500g Diced venison haunch or beef chuck
100ml Warner Edwards Harrington Sloe Gin
4 Bay leafs
2 Red onions (sliced)
1 Celeriac (peeled & diced)
2 Garlic cloves (crushed)
2 Sprigs rosemary (picked & chopped)
2 Pints of a dark ale
Salt and pepper
2 Litres beef gravy
500g Self-raising flour
150g Beef dripping
75ml Rapeseed oil
2 tbsp. Chopped rosemary
100g Smoked streaky bacon (diced & roasted)
You can use venison or if prefer diced lamb shoulder or beef chuck, all work really well. The day before cooking I like to marinade the venison which is a great way of getting some more flavour into it. Place your meat, rosemary, bay leafs and sloe gin in a bowl, massage it in and leave to relax in the fridge for the night.
Pan fry the venison until golden brown all over. This is very important as browning meat not only gives the stew a gorgeous roasted flavour but it also starts the cooking process, meaning you can eat it sooner.
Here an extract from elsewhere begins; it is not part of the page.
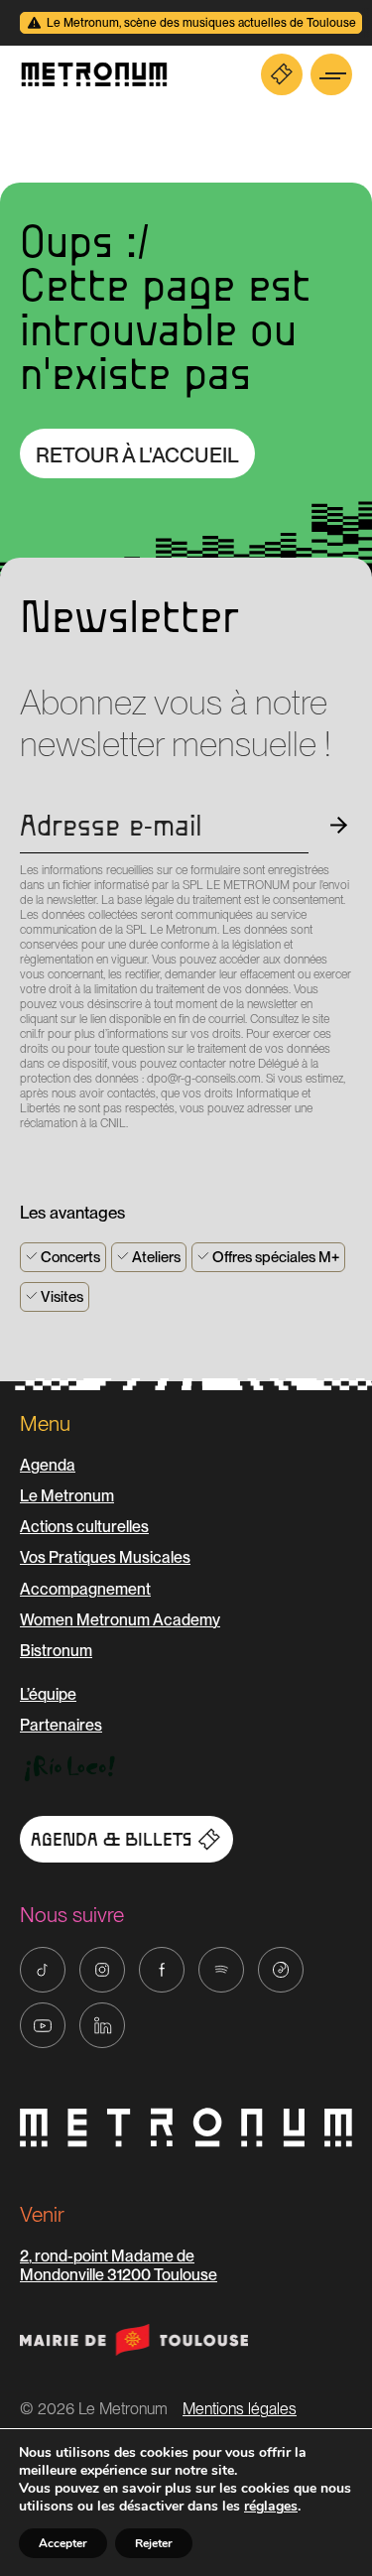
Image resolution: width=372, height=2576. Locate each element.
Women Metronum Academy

Drain the venison in a sieve to collect all the fat and juices.
In a deep casserole pan slowly fry off red onions, celeriac and rosemary in rapeseed oil which gives a lovely nutty flavour. Add rosemary and the venison, covering with ale and the sloe gin from the marinade which gives the most incredible fruity note to the dish. Bring to the boil and add gravy. Place in the oven at 120 degrees for 4 hours or place in a slow cooker.
Rub the flour and dripping together until they look like fine breadcrumbs. Add the rosemary, bacon and a pinch of black pepper. Stir in the oil and milk until the mixture comes together. Briefly knead until it all forms a smooth dough. Roll out to 1 inch thick and cut into a desired shape.
Pour venison mix into a pie dish and top with the dripping cobbler. Egg wash and bake at 160 degrees for 1 hour until all golden brown.